For Fe@B12N12, the adsorbed hydrogen molecule initially possesses an H–H bond length of 0.86 Å, which undergoes substantial elongation to 1.27 Å in the transition state, indicative of effective bond activation. The energy barrier associated with the dissociation process is computed to be 0.19 eV. In the intermediate stage, the Fe–H bond lengths are found to be 1.61 Å, which decrease to 1.51 Å, as the system transitions toward the dissociation pathway. Concurrently, the ∠H–Fe–H bond angle widens from 30° to 48°, reflecting structural reorganization and progressive cleavage of the H–H bond, as illustrated in Fig. 5(b). Post-dissociation, the two hydrogen atoms independently coordinate with the Fe center, forming stable Fe–H bonds of 1.56 Å and 1.60 Å and the ∠H–Fe–H bond angle expands to 75°. The H–B distance decreases markedly from 2.25 Å in the transition state to 1.52 Å in the final state, indicating the emergence of a stronger interaction that aids in anchoring the hydrogen atom after dissociation. Furthermore, the computed enthalpy of the product complex (H2Fe@B12N12) is −3.02 eV, confirming that the dissociated state is thermodynamically more favorable than the reactant configuration. This reaction releases −1.74 eV energy.

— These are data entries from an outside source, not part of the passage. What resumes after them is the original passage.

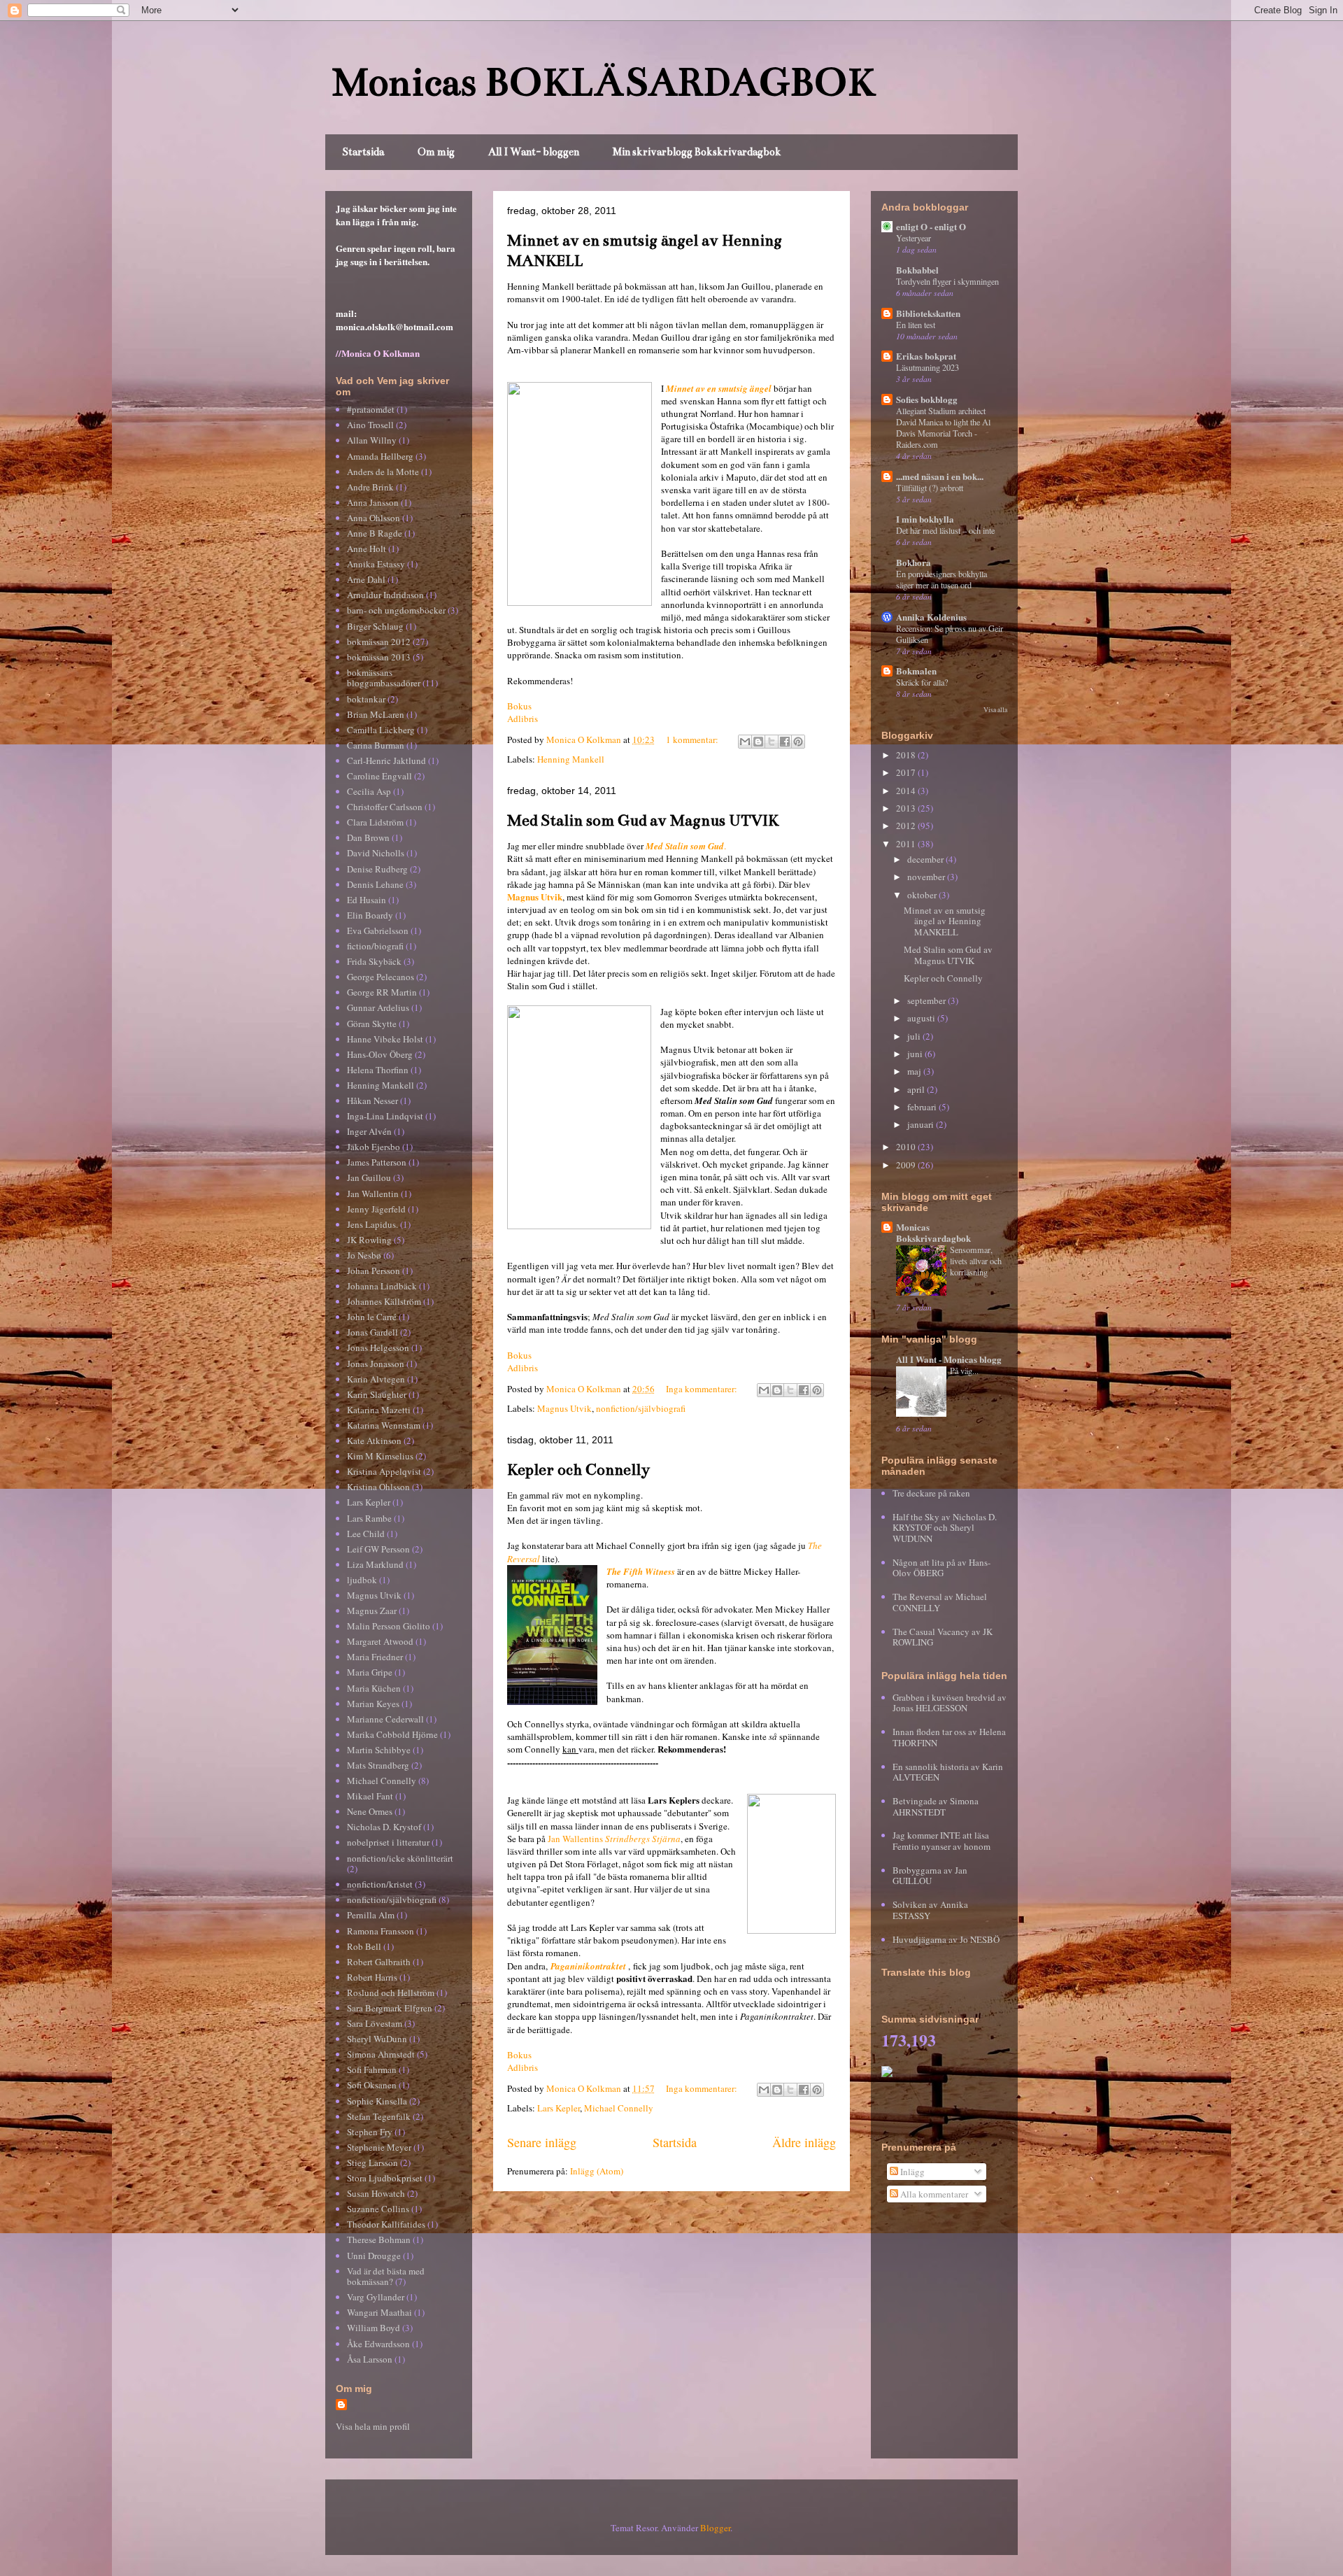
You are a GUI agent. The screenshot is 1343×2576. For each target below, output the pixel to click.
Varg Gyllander (375, 2297)
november (927, 876)
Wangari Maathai (379, 2312)
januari (921, 1124)
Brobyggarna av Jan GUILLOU (930, 1876)
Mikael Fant (370, 1796)
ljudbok (362, 1579)
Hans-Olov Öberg (380, 1054)
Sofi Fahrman (372, 2069)
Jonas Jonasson (375, 1363)
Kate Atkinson (374, 1440)
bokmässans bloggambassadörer (383, 678)
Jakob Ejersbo (373, 1146)
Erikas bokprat (926, 355)
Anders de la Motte (383, 471)
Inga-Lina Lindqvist (385, 1116)
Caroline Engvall (379, 776)
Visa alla (995, 709)
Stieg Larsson (372, 2162)
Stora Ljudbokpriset (384, 2178)
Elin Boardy (370, 915)
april (917, 1089)
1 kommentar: (693, 739)
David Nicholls (375, 853)
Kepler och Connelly (578, 1469)
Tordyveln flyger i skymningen (947, 281)
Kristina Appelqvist (384, 1471)
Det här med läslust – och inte (945, 530)
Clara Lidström (375, 822)
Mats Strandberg (378, 1765)
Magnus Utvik (534, 896)
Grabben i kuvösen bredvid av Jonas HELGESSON (950, 1703)
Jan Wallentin (373, 1193)
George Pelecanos (380, 976)
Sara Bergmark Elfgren (389, 2008)
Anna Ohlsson (373, 517)
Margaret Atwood (380, 1641)
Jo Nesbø (364, 1255)
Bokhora (913, 562)
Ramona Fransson (380, 1931)
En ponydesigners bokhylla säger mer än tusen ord (941, 579)
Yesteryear (913, 237)
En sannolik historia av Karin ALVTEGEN (948, 1772)
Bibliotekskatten (928, 313)
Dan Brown (368, 837)
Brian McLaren (375, 714)
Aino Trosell (370, 424)
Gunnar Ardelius (378, 1007)
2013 (907, 808)
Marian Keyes (373, 1703)
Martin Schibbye (379, 1749)
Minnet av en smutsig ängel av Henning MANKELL (945, 921)
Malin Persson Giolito (388, 1626)
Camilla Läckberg (381, 729)
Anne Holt (366, 548)
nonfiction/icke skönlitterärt (400, 1858)
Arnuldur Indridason (385, 594)
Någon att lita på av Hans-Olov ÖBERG (941, 1568)
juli (915, 1036)
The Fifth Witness (640, 1571)
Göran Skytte (372, 1023)
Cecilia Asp (369, 791)
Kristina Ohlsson (378, 1486)
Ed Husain (366, 899)
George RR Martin (382, 992)
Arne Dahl (366, 579)
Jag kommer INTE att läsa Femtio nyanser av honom (941, 1841)
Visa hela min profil (373, 2426)
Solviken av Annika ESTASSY (930, 1910)
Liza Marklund (375, 1564)
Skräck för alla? (922, 682)
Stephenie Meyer (379, 2147)
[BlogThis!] (758, 742)
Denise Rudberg (377, 869)
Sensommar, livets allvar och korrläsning (976, 1261)
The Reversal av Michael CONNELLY (940, 1602)
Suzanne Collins (378, 2208)
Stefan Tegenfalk (379, 2116)
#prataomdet (371, 409)
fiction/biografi (375, 946)
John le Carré (372, 1316)
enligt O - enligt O (931, 226)
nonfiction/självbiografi (640, 1408)
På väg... (964, 1370)
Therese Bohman (379, 2239)
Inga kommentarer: (702, 1388)
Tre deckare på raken (931, 1493)
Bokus (519, 706)
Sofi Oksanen (372, 2085)
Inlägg (911, 2171)
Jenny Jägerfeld (376, 1209)
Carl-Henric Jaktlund (386, 760)
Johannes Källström (384, 1301)
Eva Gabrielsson (377, 930)
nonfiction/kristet (380, 1884)
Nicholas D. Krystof (384, 1826)
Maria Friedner (375, 1656)
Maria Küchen (374, 1688)
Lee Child (366, 1533)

For the Cr@B12N12 SAC, the hydrogen molecule initially exhibits a bond length of 0.85 Å upon adsorption. This bond undergoes a significant elongation to 1.24 Å in the transition state, indicating progressive activation toward dissociation. The associated activation energy for this process is calculated to be 0.21 eV. During the intermediate stage, the Cr–H bond distance is measured as 1.83 Å, which further decreases to 1.64 Å in the transition state. Concurrently, the ∠H–Cr–H bond angle increases markedly from 24° to 38°, reflecting geometric reorganization associated with H–H cleavage, as depicted in Fig. 5(a). Following dissociation, the individual hydrogen atoms establish stable interactions with the Cr center, yielding a final Cr–H bond length of 1.60 Å, and the ∠H–Cr–H bond angle expands to 85°. The H–B separation remains within the attractive range, shifting slightly from 1.71 Å in the transition state to 1.80 Å in the final state. The reaction releases −1.82 eV energy. Additionally, the computed enthalpy of the product complex (H2Cr@B12N12) is −1.65 eV, suggesting that the dissociated state is thermodynamically more stable than the initial reactant configuration.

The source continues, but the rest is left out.